The input

/---

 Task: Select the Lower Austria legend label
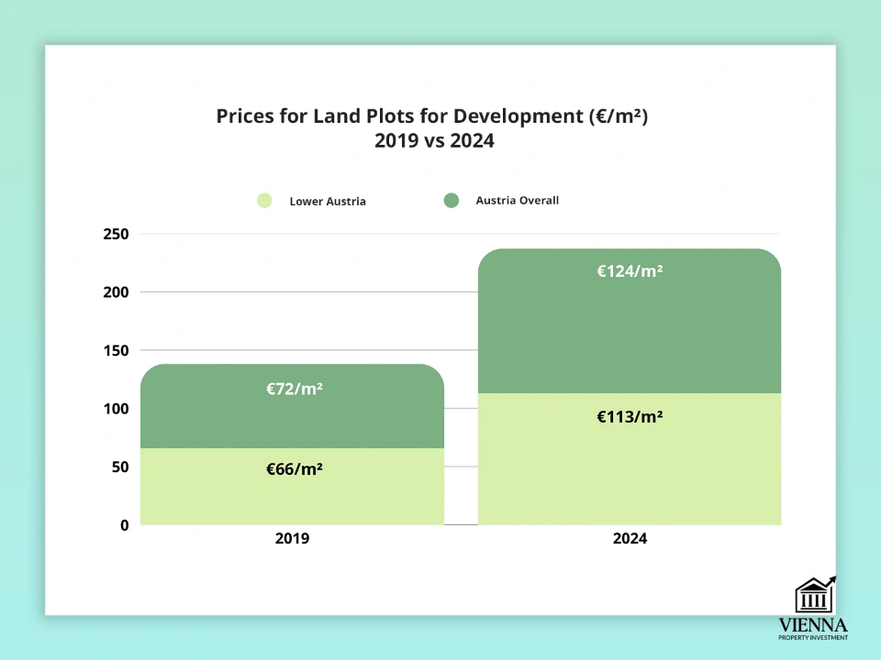pos(328,202)

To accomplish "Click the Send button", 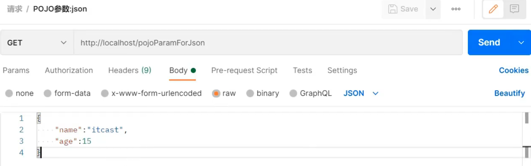I will [x=490, y=42].
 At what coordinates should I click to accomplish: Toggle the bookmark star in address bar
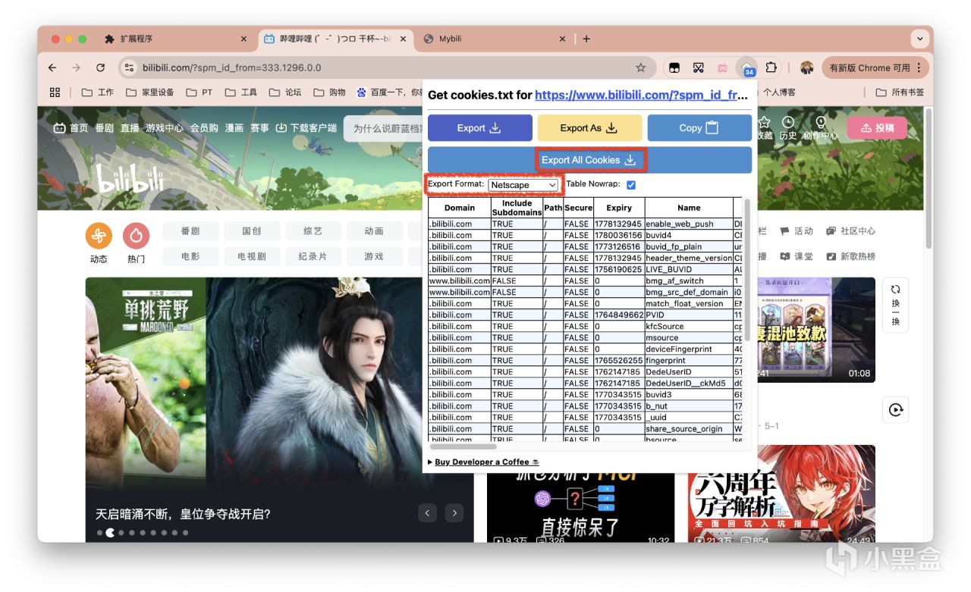pos(641,67)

\---

Directions
What must be output is the exact run of lines from the one holding "At what coordinates" through the end of the entries above, both ends included, minus the pictures.

Exercise solution
 At what coordinates should I click to accomplish: Toggle the bookmark star in address bar
pos(641,67)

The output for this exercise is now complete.